Stored items
═══
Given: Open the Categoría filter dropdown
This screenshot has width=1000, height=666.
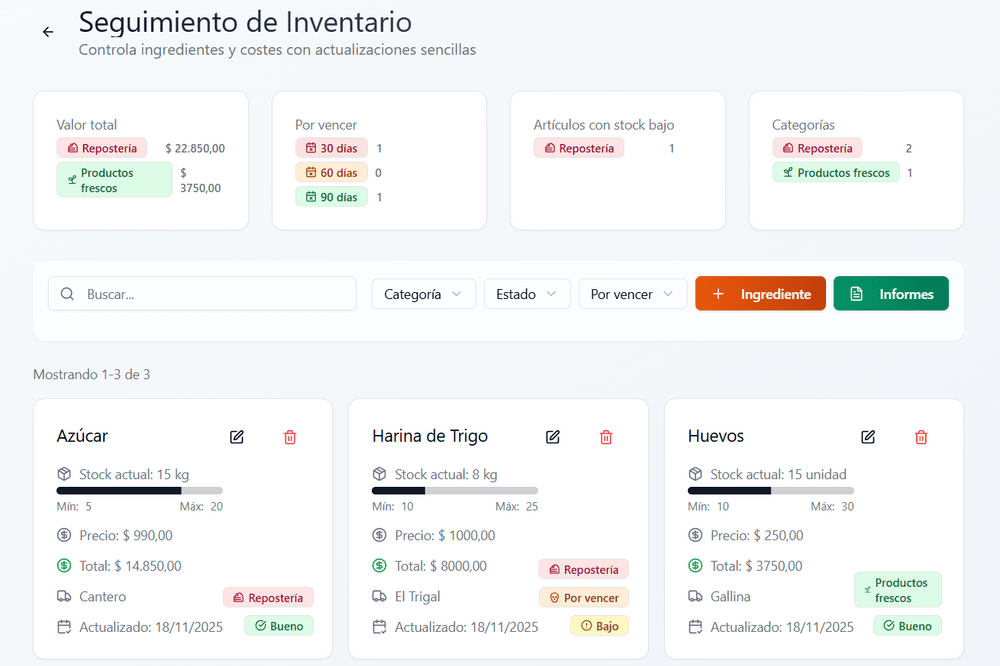Looking at the screenshot, I should (423, 294).
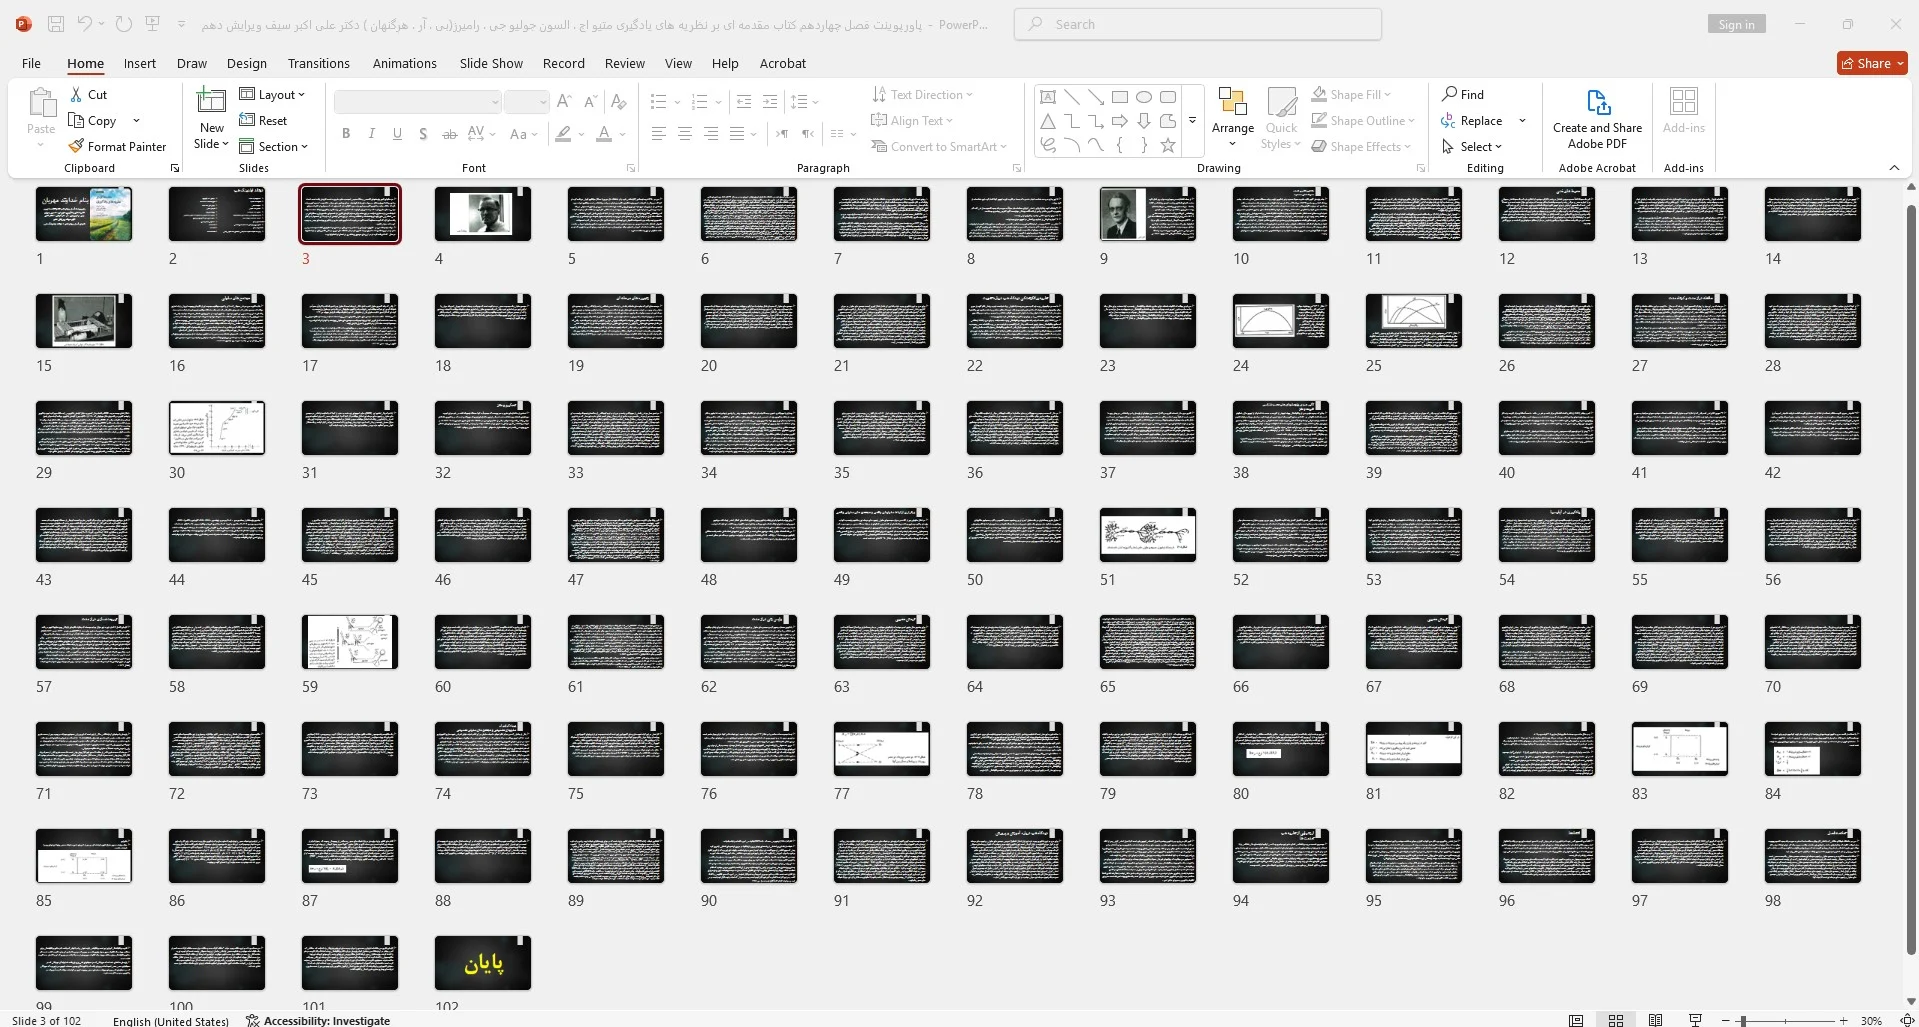Click Create and Share Adobe PDF
The image size is (1919, 1027).
coord(1597,118)
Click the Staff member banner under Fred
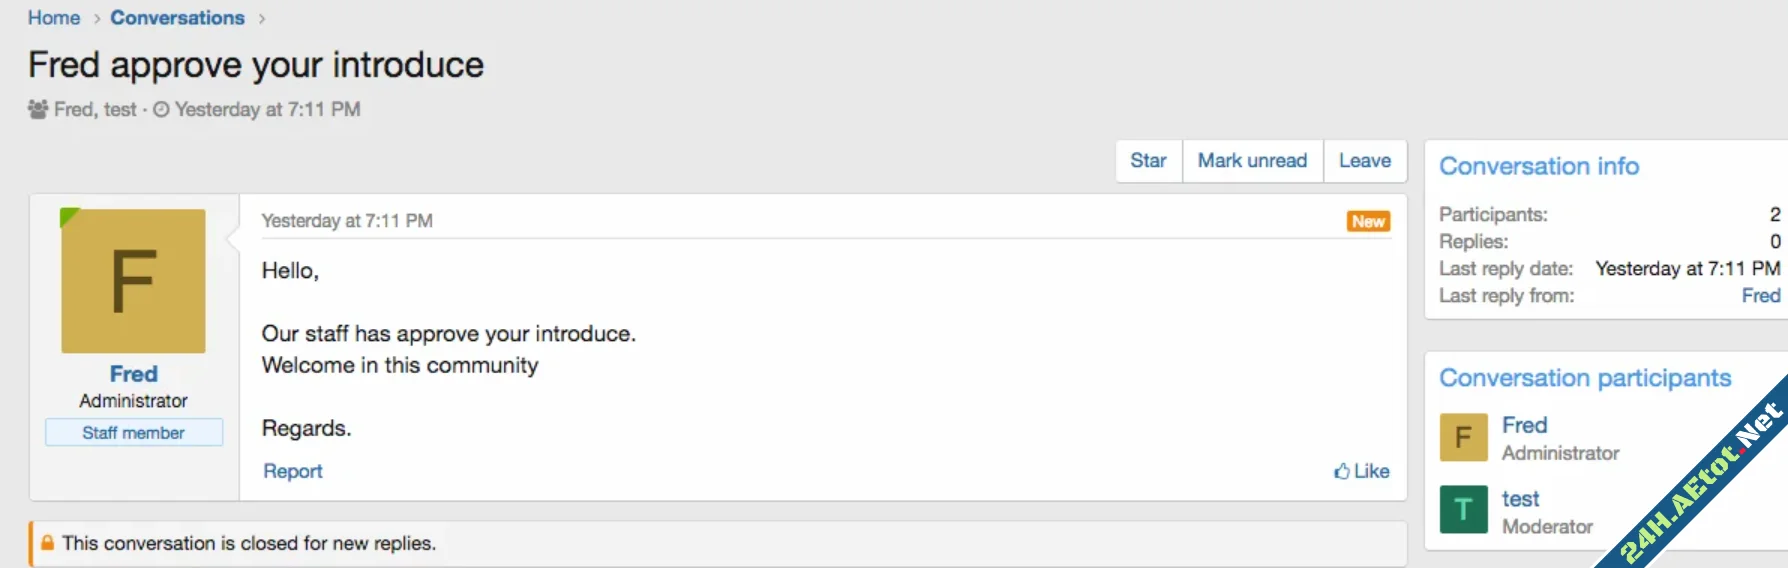 tap(133, 433)
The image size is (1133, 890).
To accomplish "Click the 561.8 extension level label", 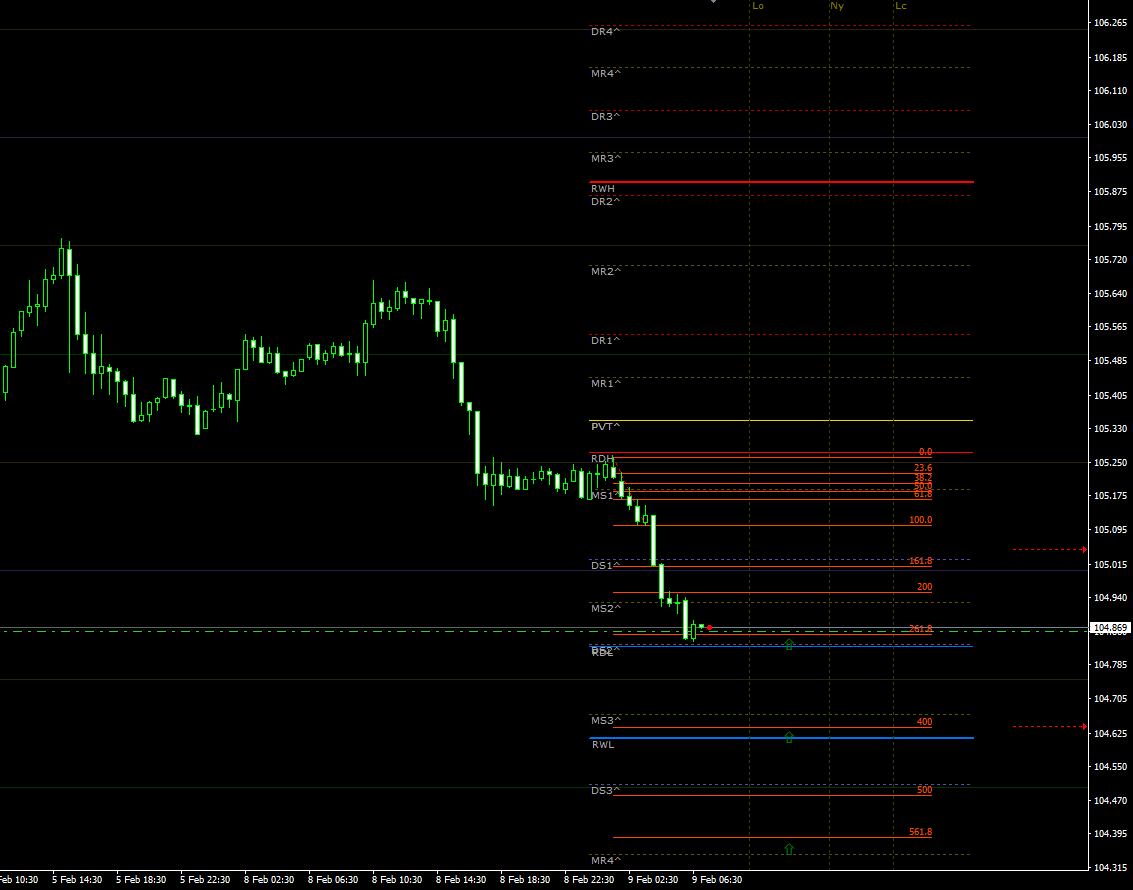I will pos(918,831).
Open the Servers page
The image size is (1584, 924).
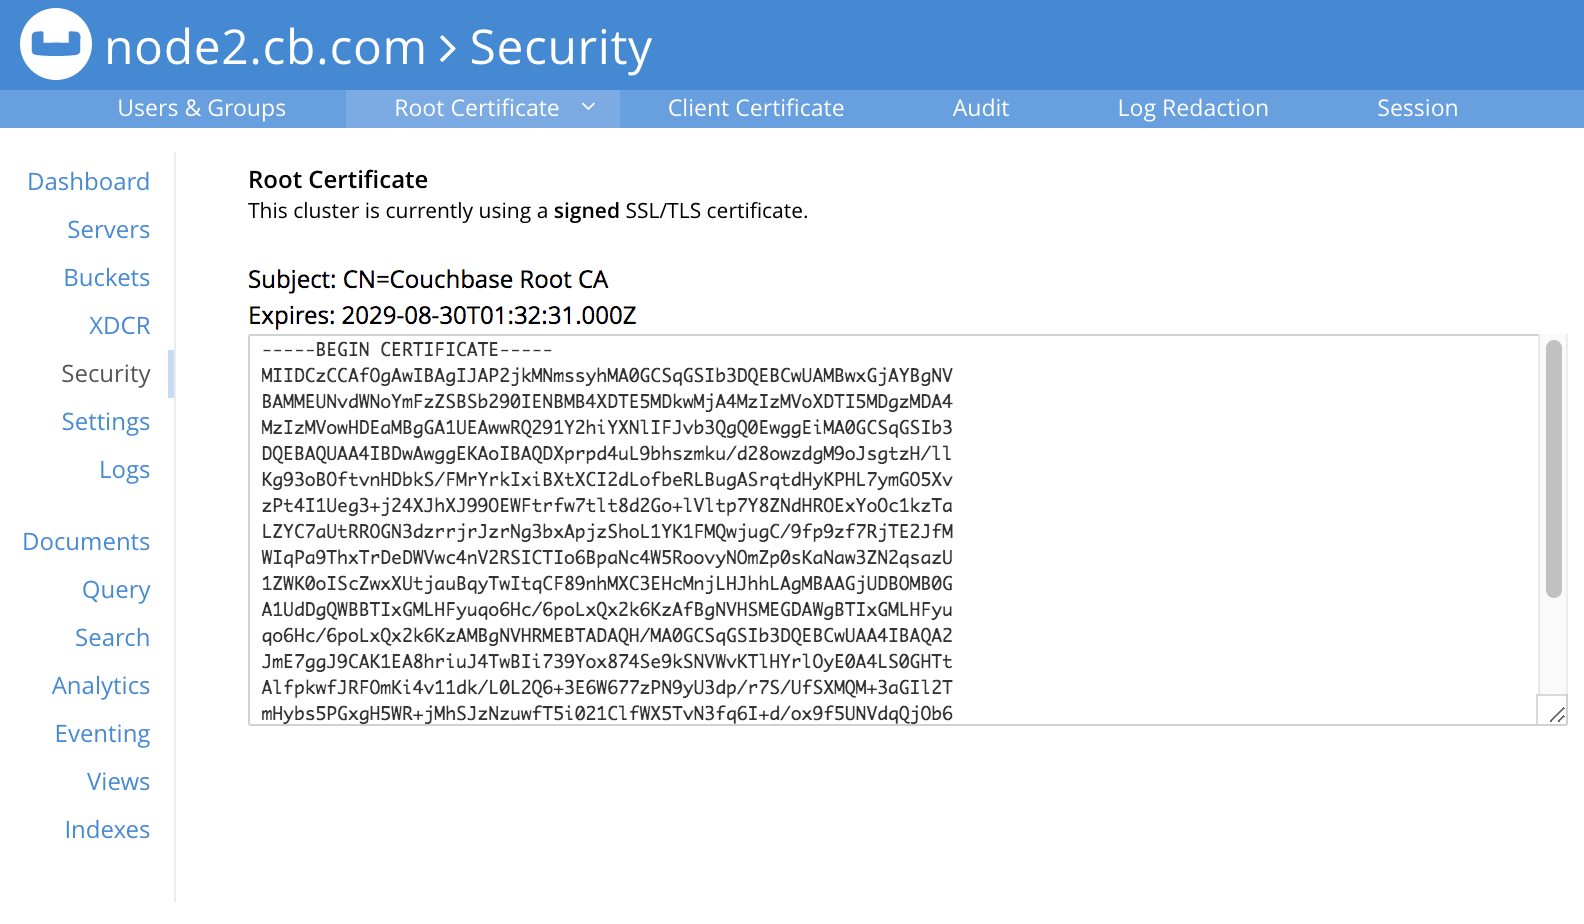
═══
Exercise objective
Up to and including the line that contains "The image size is (1133, 890).", print the records above exactly from their first line, without any pictures.

Your solution
Given: Open the Categoría filter dropdown
This screenshot has width=1000, height=666.
Looking at the screenshot, I should (423, 294).
Click Create and Share Adobe PDF
The image size is (1919, 1027).
coord(1597,118)
Click the Staff member banner under Fred
 tap(133, 433)
The image size is (1133, 890).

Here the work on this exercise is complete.